February 22, 2015

Taking Charge

While many of the sport's top players have used the past couple weeks to transition to clay, there was still plenty of action to be had on the hard courts. And the champions crowned this weekend took to the surface in dominating style and made some pretty big statements about what we should expect from them the rest of this season.

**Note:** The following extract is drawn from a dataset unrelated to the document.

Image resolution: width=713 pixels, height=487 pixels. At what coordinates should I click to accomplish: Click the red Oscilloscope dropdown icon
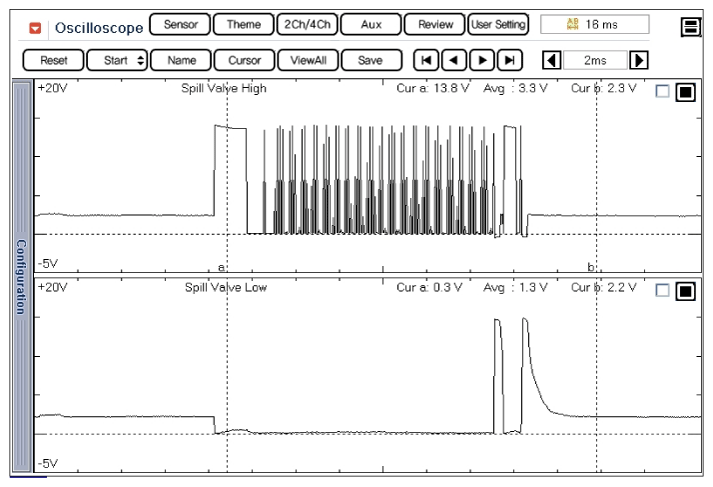pos(36,27)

The draw in Delray Beach got cracked wide open quickly this week with top seed Kevin Anderson, a finalist last week in Memphis, only getting one win down in Florida and big-serving John Isner losing his opening match in straight sets. The lack of on-paper star power may have cleared the way for some -- Donald Young, on a disheartening downward spiral not that long ago, took out a talented Alexandr Dolgopolov on the way to his first Tour-level final since 2011. But he ran into a super force named Ivo Karlovic on Sunday -- the veteran Croat is one of the most over-looked players out there, but he made runs to four championship matches in 2014 and kicked of this season by winning his first. With thirteen aces and three breaks of his opponent's serve, Karlovic got the win in just over an hour, scoring his sixth career title, just his third on hard courts. But with such decisive performances all week, he might just be adding more to that kitty soon.

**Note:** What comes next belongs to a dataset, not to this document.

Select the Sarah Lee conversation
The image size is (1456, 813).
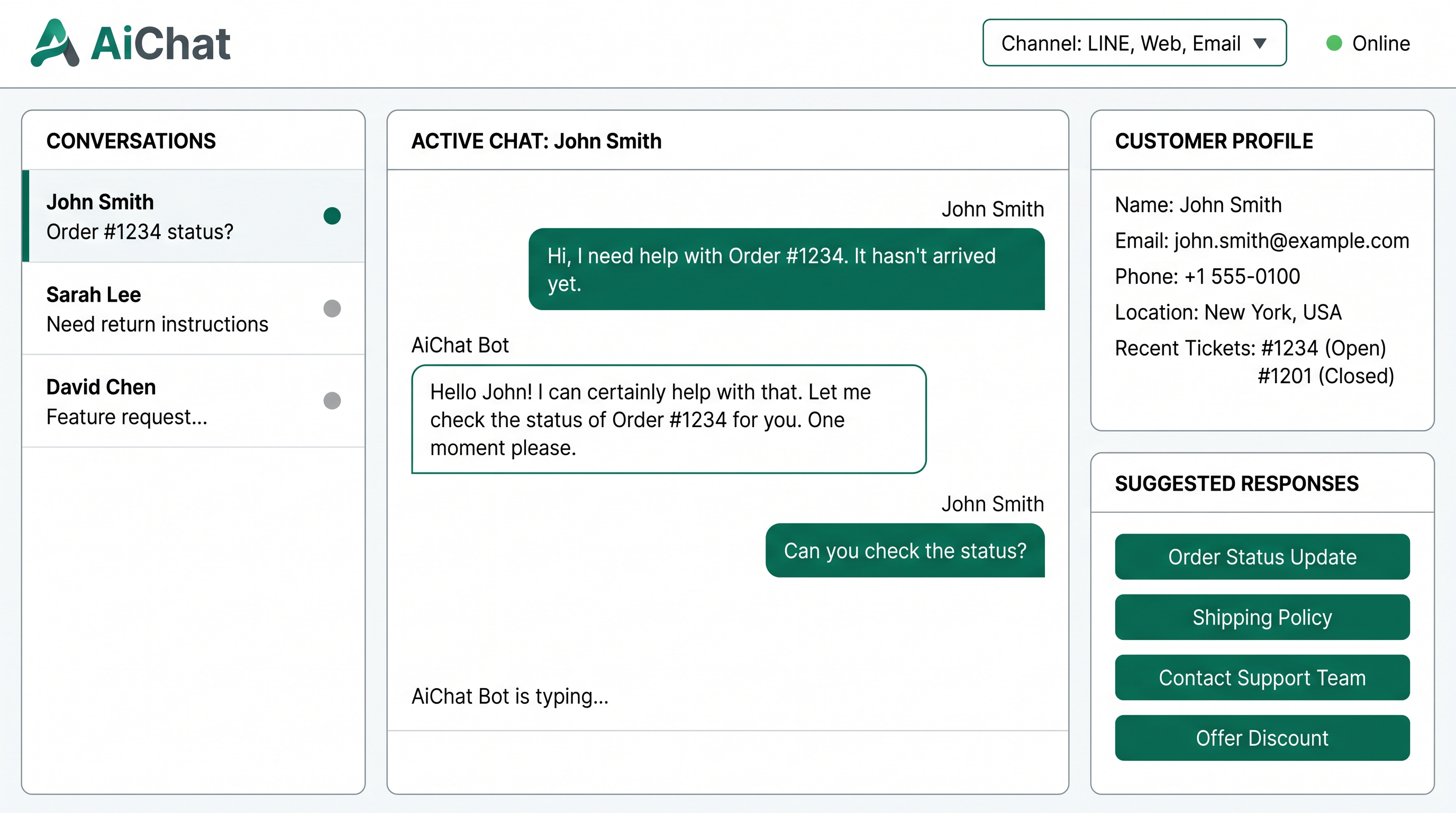point(169,309)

The players in Marseille also got a little bit of a pass -- Milos Raonic was stunned in his opening round by sub-fifty Simone Bolelli while recent Grand Slam titleist Stan Wawrinka couldn't come back against some-time giant killer Sergiy Stakhovsky in the quarters. Even defending champion Ernests Gulbis continued to struggle, remaining winless this year after a loss to Jeremy Chardy. That paved the way for two Frenchmen to make the trip to Sunday's final -- Gael Monfils, who hadn't so far kept pace with his performances from last year notched his second straight upset over Roberto Bautista Agut during his campaign, and Gilles Simon, who won the title here way back in 2007, made his way through the draw without facing another seed. But even though he was challenged throughout the week, dropping sets to both Stakhovsky and young Borna Coric, he was able to stay strong on Sunday, withstanding an ugly middle set to notch the win in a deciding tiebreak. It was his first title since 2013, but maybe more importantly for the thirty-year-old, shows he's still more than relevant at the big matches.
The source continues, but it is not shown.